Power BI has been able to work with Excel files since it was first introduced. Indeed, it was born from the analytic capabilities in Excel. Users can connect directly to Excel files by using the Power BI service and nothing but a browser. However, depending on the content of the Excel file, and the method of connecting, the resulting products can be very different. In this post I will attempt to clarify this behavior. A subsequent post will detail the options available when working with Excel files in Power BI Desktop.
Excel is a multi-purpose tool. It contains all the building blocks of Power BI, and as such, it is an excellent Business Intelligence client. Excel files are also often used (much to my chagrin) as a data storage container, or as a data transport medium. Understanding how the file is structured, and what you want to do with it is key to making the right choice when combining it with Power BI.

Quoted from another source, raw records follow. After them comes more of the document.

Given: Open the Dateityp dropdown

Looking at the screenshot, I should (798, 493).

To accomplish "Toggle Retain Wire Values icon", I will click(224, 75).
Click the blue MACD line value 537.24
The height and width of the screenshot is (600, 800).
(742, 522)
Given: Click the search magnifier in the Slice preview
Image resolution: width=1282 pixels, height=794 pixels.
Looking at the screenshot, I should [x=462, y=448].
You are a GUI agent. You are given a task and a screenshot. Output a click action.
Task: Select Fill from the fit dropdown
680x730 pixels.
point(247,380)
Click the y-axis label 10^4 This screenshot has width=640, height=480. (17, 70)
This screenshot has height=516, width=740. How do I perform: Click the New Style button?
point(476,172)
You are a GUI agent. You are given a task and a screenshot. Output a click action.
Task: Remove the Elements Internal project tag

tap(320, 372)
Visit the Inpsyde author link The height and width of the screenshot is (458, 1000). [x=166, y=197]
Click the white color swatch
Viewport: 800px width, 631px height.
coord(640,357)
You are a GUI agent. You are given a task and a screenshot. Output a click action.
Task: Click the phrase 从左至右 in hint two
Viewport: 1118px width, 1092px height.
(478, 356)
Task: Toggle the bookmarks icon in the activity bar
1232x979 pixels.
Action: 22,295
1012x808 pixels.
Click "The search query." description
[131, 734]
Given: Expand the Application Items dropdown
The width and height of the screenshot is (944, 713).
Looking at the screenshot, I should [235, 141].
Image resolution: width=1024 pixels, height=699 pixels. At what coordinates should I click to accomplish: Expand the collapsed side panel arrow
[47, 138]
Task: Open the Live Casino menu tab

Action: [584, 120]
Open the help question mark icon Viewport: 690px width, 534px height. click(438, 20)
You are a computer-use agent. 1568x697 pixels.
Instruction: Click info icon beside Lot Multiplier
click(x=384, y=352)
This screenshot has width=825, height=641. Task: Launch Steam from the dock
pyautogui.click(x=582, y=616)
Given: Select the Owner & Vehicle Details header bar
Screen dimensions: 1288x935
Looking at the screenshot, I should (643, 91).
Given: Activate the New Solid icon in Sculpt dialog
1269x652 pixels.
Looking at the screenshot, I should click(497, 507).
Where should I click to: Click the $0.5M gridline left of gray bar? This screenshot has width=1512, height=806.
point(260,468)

Originally Excel files (workbooks) were collections of worksheets. Analysts could import data into those worksheets and then analyze them with the tools that Excel provided. Although Excel was never intended to be a database, it’s ease of use and familiarity led many people to begin using it that was, and “spreadmarts” (spreadsheet data marts) quickly became a problem. The problems arose because the instant data was extracted from a source it became stale, and the fact that it was being stored in worksheets meant that it could be edited (changing history) and became subject to the data size limitations of a worksheet.
To take advantage of Excel’s analytic capabilities without being subject to the issues involved in worksheet data storage, the data model was introduced, initially through PowerPivot. The data model is a “miniaturized” version of the SQL Server Analysis Services tabular engine that runs in Excel. This data model is read only, refreshable, and highly compressed which importantly means that its only data limitation is the amount of available memory available on the machine running it. Importantly, this engine is the same engine that is used by Power BI – the advantages of which we’ll explore shortly.
Excel of course still needs to be able to use worksheets and be Excel, so we can’t just remove the worksheet capability (which incidentally is effectively what Power BI Desktop is – Excel without worksheets). Therefore, today from a data perspective, Excel files can have data in the data model, worksheets or both. From the Power BI service perspective, the important thing is whether the file contains a data model, as it treats the two cases differently.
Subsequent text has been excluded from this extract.